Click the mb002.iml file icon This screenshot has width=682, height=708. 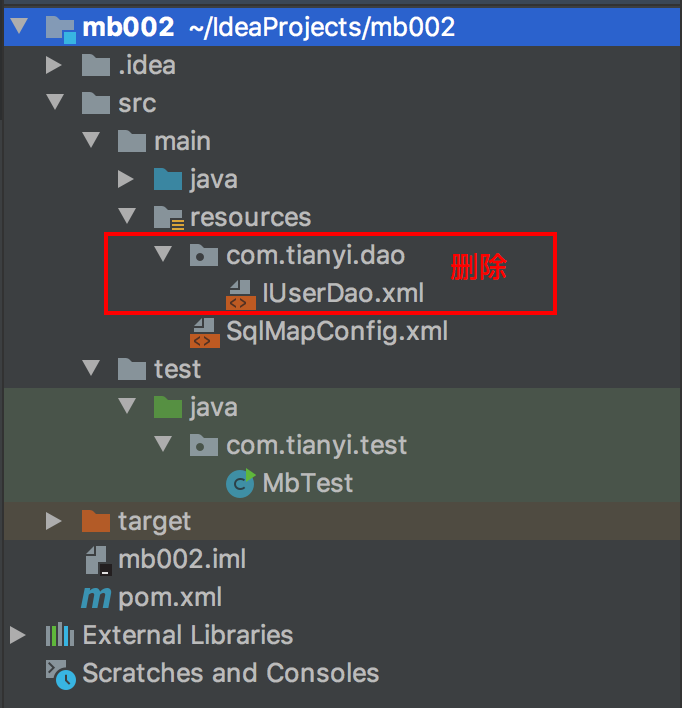pos(96,559)
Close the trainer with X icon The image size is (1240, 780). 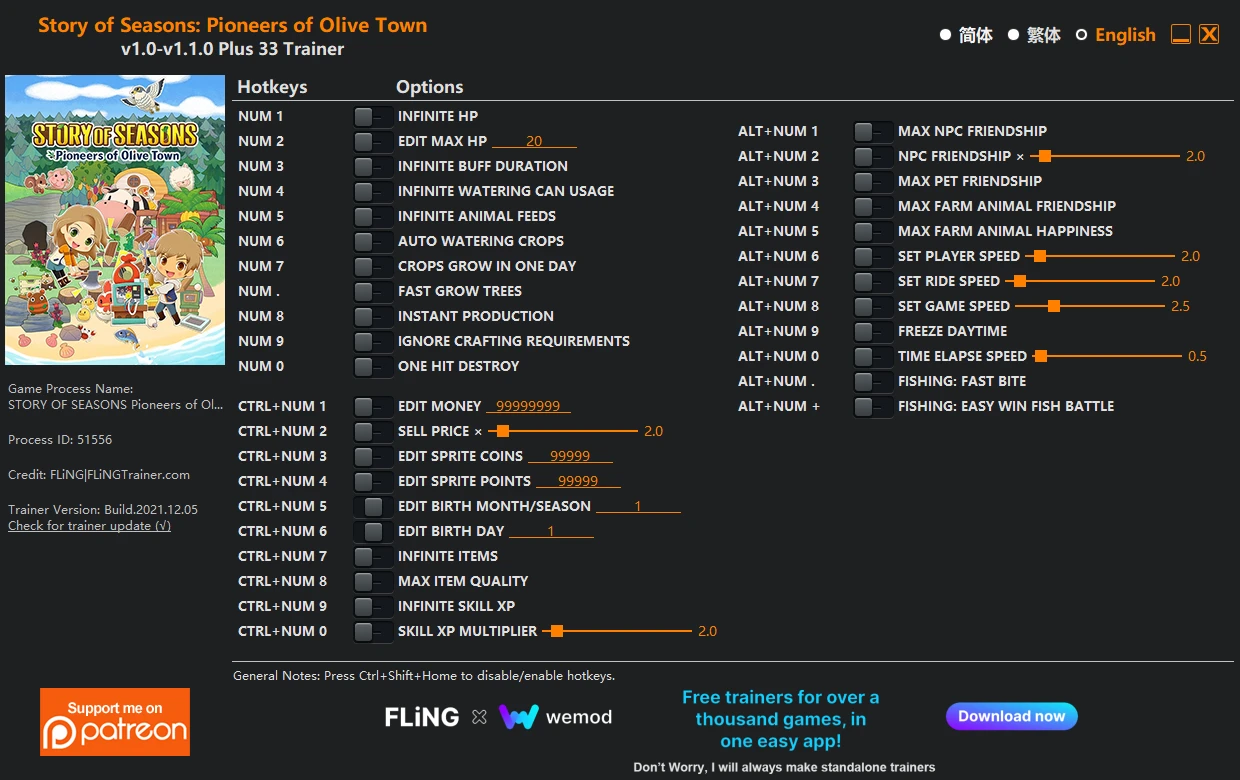(1209, 35)
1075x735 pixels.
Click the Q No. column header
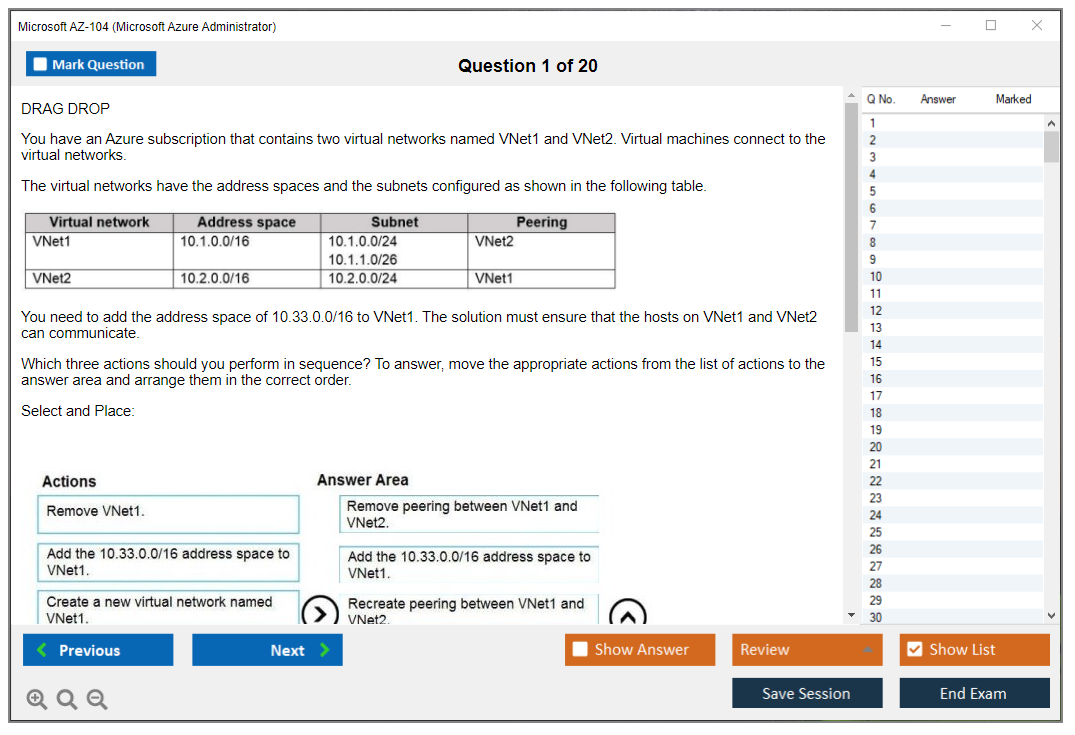point(881,99)
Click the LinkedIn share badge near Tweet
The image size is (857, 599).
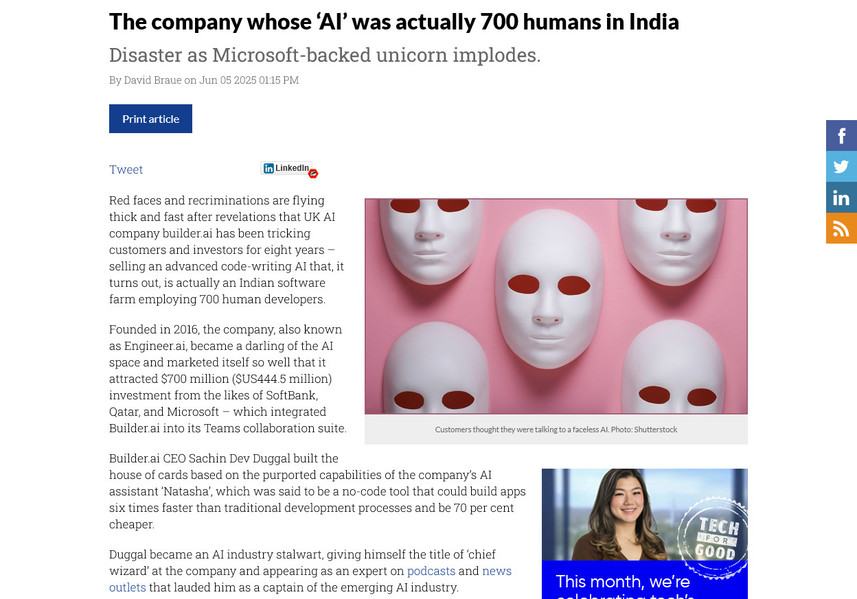pyautogui.click(x=286, y=168)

Problem
What is needed is an exact copy of the lines from the one with "Click the LinkedIn share badge near Tweet" through the end of the data above, both included, minus any pictures.

Completed exercise
Click the LinkedIn share badge near Tweet
The image size is (857, 599).
pyautogui.click(x=286, y=168)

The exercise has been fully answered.